Österreich: Ölkrise trifft auch Zulieferer

Zulieferer und Produzenten müssen weiter mit Verlusten. Eine wirkliche Trendwende ist noch nicht in Sicht.

Erstmals ist der Ölpreis in der vergangenen Woche wieder über die 50-Dollar-Marke geklettert. Doch ob der Anstieg anhält, ist schwer zu sagen – und selbst wenn, dauert es lang, bis die daraus resultierenden, positiven Effekte in der Wirtschaft ankommen. Tatsächlich spüren die Unternehmen in Österreich – Produzenten wie Zulieferer – noch immer die Folgen der Tiefstpreise der vergangenen Wochen.
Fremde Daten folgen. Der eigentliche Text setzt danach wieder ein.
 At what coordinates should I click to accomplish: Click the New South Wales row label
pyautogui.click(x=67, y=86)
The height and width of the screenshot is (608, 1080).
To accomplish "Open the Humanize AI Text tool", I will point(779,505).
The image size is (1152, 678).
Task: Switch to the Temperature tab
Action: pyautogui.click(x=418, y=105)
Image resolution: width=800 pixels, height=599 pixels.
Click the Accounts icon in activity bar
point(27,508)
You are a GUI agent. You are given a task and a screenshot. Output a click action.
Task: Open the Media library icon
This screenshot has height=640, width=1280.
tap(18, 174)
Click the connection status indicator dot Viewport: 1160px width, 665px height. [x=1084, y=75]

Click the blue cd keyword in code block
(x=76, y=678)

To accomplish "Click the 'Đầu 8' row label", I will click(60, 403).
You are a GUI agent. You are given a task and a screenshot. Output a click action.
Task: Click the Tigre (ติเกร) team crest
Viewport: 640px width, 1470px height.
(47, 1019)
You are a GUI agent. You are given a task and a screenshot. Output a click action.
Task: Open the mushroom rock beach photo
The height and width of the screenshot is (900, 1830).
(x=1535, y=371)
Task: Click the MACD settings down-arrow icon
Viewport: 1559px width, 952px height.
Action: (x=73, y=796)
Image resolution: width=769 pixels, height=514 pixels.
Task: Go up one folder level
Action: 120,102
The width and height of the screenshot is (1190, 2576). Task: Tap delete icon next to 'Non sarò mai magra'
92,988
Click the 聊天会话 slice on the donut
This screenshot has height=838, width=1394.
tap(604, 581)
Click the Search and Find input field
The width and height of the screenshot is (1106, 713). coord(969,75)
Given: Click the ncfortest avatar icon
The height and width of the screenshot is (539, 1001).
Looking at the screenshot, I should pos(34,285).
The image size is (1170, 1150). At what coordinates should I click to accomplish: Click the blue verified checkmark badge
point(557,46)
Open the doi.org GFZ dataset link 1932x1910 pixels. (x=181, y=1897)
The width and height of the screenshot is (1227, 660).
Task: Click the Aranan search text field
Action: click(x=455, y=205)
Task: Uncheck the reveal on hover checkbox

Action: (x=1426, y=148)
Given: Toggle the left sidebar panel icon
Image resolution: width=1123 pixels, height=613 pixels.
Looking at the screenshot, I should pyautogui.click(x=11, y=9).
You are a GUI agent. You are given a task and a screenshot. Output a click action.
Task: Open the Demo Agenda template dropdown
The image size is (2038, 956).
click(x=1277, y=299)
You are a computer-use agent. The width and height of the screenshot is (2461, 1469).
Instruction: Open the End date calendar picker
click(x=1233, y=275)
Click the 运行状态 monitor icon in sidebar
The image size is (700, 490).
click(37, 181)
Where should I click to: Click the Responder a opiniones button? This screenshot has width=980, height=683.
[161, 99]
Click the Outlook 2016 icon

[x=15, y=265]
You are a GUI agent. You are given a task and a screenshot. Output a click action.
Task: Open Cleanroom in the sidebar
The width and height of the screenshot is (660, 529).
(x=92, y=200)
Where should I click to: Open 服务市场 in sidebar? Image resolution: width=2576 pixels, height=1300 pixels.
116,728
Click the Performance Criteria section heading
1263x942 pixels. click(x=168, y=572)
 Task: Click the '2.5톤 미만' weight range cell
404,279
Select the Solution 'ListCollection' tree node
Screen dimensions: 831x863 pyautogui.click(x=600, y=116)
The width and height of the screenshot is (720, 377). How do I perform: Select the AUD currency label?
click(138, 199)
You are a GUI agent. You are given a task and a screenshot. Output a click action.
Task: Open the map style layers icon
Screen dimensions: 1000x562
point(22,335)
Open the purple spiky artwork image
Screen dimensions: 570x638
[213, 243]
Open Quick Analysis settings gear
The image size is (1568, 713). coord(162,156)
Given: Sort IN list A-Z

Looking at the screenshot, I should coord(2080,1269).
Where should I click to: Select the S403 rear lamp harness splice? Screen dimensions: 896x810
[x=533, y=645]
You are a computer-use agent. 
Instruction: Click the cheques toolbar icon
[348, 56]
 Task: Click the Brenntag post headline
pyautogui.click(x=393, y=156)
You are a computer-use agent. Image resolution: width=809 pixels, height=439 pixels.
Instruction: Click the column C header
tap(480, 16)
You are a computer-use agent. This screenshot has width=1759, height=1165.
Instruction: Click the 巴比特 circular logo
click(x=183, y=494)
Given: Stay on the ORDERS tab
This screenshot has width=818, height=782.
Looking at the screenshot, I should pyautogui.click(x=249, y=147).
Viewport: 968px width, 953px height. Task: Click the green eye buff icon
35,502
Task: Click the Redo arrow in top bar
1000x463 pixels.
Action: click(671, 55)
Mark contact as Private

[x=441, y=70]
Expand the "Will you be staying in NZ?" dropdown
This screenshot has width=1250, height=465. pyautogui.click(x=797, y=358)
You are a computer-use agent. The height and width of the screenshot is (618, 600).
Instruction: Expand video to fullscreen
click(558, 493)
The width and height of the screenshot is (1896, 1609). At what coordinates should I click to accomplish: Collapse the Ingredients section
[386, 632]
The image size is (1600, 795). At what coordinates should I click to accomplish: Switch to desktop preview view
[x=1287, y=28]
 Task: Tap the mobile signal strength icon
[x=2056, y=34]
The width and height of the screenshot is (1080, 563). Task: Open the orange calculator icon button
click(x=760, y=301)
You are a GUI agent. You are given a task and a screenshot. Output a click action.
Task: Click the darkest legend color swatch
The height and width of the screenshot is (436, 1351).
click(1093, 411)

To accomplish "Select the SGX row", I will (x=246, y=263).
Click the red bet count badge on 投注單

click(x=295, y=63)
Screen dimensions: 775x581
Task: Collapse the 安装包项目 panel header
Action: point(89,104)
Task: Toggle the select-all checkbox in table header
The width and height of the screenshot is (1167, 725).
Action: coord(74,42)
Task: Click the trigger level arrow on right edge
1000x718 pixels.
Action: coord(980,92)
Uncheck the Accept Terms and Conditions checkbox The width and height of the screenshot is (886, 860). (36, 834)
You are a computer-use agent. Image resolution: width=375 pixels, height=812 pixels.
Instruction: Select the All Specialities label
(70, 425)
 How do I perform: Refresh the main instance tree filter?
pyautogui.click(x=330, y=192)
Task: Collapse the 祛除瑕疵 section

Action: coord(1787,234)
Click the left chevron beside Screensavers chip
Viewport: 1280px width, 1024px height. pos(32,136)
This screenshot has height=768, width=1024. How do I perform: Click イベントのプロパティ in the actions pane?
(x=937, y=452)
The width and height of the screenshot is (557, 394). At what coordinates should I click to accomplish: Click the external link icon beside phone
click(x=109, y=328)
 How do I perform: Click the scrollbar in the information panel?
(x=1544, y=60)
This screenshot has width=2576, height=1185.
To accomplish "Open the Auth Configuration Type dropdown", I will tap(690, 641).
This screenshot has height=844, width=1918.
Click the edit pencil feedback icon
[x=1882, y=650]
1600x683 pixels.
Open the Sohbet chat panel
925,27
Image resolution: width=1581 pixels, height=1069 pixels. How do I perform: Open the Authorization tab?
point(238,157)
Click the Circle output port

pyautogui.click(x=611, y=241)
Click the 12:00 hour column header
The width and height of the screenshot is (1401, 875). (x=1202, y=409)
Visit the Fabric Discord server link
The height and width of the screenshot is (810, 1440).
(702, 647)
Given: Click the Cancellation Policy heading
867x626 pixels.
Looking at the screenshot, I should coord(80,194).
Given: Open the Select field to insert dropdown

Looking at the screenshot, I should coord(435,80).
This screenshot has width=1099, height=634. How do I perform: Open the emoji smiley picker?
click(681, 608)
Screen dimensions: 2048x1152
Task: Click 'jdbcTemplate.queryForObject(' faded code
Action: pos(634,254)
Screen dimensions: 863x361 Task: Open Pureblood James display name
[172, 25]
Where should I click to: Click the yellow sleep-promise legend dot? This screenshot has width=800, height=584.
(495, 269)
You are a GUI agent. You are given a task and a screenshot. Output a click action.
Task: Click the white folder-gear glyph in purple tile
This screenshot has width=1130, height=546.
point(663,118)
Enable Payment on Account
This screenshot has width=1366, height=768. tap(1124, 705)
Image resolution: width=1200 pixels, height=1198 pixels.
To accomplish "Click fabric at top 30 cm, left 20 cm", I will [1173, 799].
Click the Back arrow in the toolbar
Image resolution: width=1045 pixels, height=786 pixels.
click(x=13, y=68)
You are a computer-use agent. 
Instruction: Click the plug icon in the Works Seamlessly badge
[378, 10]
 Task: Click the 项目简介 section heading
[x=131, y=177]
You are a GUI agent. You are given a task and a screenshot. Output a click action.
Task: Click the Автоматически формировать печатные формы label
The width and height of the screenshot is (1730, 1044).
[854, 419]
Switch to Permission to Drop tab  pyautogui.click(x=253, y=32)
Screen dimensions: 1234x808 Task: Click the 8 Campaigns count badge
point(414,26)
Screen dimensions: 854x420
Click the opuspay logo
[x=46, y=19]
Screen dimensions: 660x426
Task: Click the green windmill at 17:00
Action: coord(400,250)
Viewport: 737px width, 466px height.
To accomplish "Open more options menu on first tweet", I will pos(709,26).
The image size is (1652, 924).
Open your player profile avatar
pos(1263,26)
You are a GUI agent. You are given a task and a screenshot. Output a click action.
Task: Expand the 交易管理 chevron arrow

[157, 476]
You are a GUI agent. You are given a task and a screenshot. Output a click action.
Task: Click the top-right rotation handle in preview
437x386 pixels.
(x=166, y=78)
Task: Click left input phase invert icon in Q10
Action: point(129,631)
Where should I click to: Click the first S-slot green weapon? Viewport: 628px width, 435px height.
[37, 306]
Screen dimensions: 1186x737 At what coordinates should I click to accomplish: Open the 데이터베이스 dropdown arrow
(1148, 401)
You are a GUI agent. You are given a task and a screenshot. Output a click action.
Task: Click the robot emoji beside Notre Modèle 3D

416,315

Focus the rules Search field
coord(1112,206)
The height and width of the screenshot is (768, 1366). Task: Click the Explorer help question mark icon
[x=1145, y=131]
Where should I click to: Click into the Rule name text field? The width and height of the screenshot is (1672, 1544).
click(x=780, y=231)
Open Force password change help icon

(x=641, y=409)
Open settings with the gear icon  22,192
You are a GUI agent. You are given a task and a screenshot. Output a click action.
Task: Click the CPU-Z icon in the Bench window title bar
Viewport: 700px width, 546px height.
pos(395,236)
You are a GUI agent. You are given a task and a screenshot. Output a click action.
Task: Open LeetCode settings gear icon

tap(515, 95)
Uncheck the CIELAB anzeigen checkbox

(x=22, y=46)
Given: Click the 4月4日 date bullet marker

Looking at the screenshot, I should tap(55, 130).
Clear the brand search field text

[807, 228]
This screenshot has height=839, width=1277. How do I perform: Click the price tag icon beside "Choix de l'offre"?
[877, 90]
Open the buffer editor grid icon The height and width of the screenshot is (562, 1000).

Der österreichischen Ölfeld-Servicefirma Schoeller-Bleckmann (SBO) macht der Rückgang der Ölpreise zu schaffen. Unter dem Strich fiel im ersten Quartal ein Verlust von 15,0 Millionen Euro nach einem Gewinn von 10,4 Millionen Euro im Vorjahresquartal an, teilte der Konzern mit. Der Umsatz brach um 56,5 Prozent auf 46,8 Millionen Euro ein, der Auftragseingang schrumpfte um 28,8 Prozent auf 40,6 Millionen Euro. Analysten hatten bessere Zahlen erwartet.

Die Ternitzer Firma leidet unter dem Sparkurs der großen Ölfirmen, die aufgrund des Ölpreis-Verfalls ihre Investitionen in Bohrköpfe und Bohrgestänge für die Suche nach Öl und Gas massiv stutzen. SBO geht davon aus, dass der massive Rückgang der Bohraktivitäten in absehbarer Zeit dazu führen werde, dass die steigende Nachfrage nicht mehr bedient werden könne. Ab dann würden neue Investitionen notwendig sein. SBO wolle weiterhin Kosten senken und die Kapazitäten anpassen. Einen konkreten Ausblick wagte das Unternehmen nicht.

Die schwierige Situation der Öl-Dinos ist bei den Zulieferern angekommen. Die Umsatzerlöse der EVN-Tochter Rohöl-Aufsuchungs AG (RAG) ging 2015 um 110,1 Millionen Euro auf 389,5 Millionen Euro zurück. Bei OMV brach beispielsweise der um Lagereffekte bereinigte Betriebsgewinn (CCS Ebit) im ersten Quartal um die Hälfte auf 167 Millionen Euro ein, wie das Unternehmen mitteilte. „Das Jahr 2016 begann mit einem weiteren starken Rückgang der Ölpreise und außergewöhnlich niedrigen Gaspreisen“, sagte Konzernchef Rainer Seele.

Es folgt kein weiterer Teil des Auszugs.